====== SOURCE DATA
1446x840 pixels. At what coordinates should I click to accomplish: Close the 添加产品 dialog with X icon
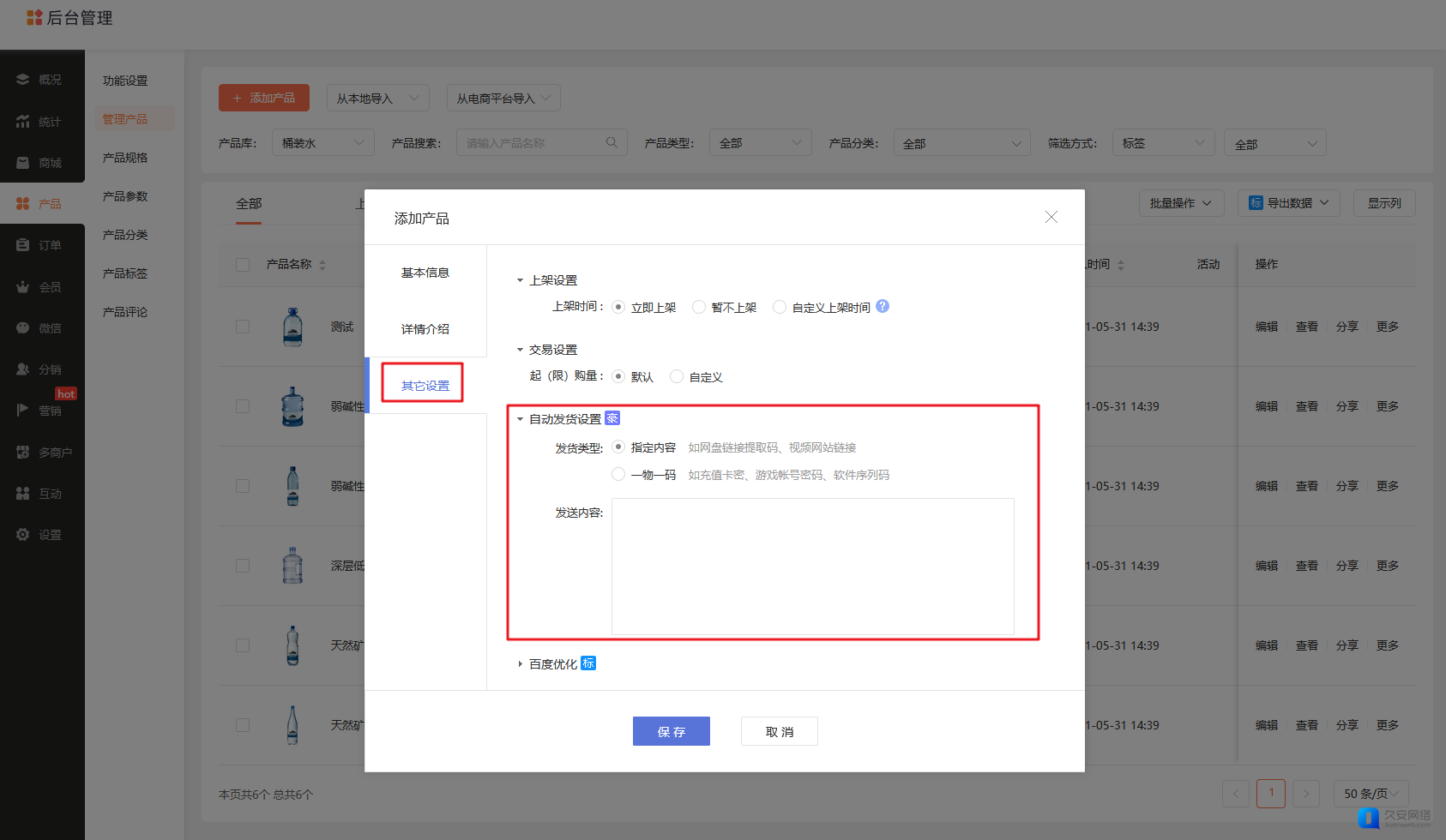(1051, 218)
============
====== SOURCE DATA
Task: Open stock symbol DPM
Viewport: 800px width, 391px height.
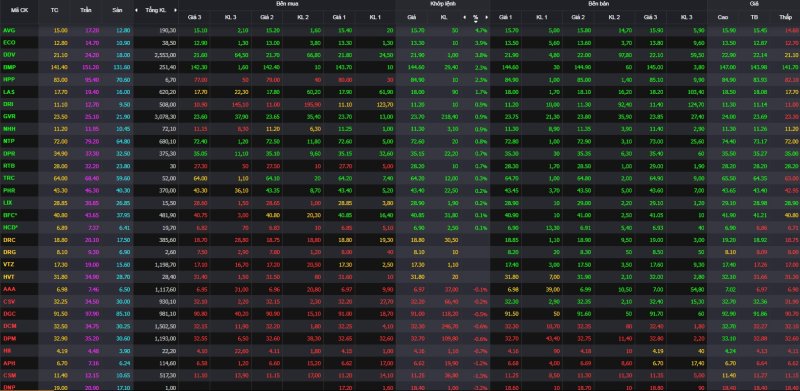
============
====== SOURCE DATA
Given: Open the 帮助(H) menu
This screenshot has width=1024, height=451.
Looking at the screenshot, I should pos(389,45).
============
TASK DESCRIPTION: Output the records from the line with "Given: Open the 帮助(H) menu" up to and including the line with "Looking at the", copied exactly.

THE RESPONSE:
Given: Open the 帮助(H) menu
This screenshot has width=1024, height=451.
Looking at the screenshot, I should pos(389,45).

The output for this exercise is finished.